Rachel Helms, Ph.D., a Postdoctoral Fellow in the Rao Lab at La Jolla Institute for Immunology (LJI), has been awarded a prestigious Irvington Postdoctoral Fellowship by the Cancer Research Institute (CRI), which supports young scientists performing cutting-edge research in tumor immunology at leading research organizations around the world. Helms will use the 3-year support from the CRI to study the mechanisms that control hematopoietic stem cell self-renewal to maintain immune cell development and function, and to identify novel immunotherapy targets for the treatment of cancer.
Helms fell in love with immunology early. “I took an immunology class and I thought every topic in the field was just so fascinating,” says Helms. “Immunology is a relatively young field; there are still so many open questions about the immune system. It is involved in many diseases and even in processes that we thought were purely developmental turns out the immune system still has a role.”
Her experience doing research in a tumor immunology lab as an undergraduate solidified Helms’ decision to pursue a Ph.D. in Immunology. She went on to study how to improve T cells’ effector function for potential immunotherapeutic interventions. When she joined the Rao Lab as a postdoctoral fellow, Helms decided to study what goes wrong when it is immune cells themselves that are causing cancer. This side of immunology was “still the same land, but a very different perspective,” Helms says.
Effective cancer immunotherapies marshal the immune system to eliminate tumor cells. Unfortunately, immunotherapies are very limited in cases where the immune system itself gives rise to cancer. And that’s where Helms’ CRI project comes in.
Helms plans to study the mechanism that leads to aberrant hematopoiesis and eventually gives rise to cancer to identify potential intervention points. Helms is particularly interested in the role of TET2, a gene identified by the Rao Lab as a critical regulator of proper immune cell development—capable of preventing blood cancers. TET2 is commonly mutated in many blood cancers, and TET2 mutations within blood cells of otherwise healthy individuals increases their risk for cancer.

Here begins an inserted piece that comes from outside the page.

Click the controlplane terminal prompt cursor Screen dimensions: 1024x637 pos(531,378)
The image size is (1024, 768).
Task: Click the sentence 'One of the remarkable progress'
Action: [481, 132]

“Despite these striking clinical observations and our understanding of TET protein function, we still have much to learn about the molecular mechanisms by which TET2 regulates immune cell development and constrains uncontrolled self-renewal of hematopoietic stem cells,” says Helms. She hopes that by uncovering the early tumor-initiating events, she will not only expand our understanding of a critical immuno-regulatory checkpoint but may also identify novel immunotherapeutic targets for the treatment of hematologic malignancies.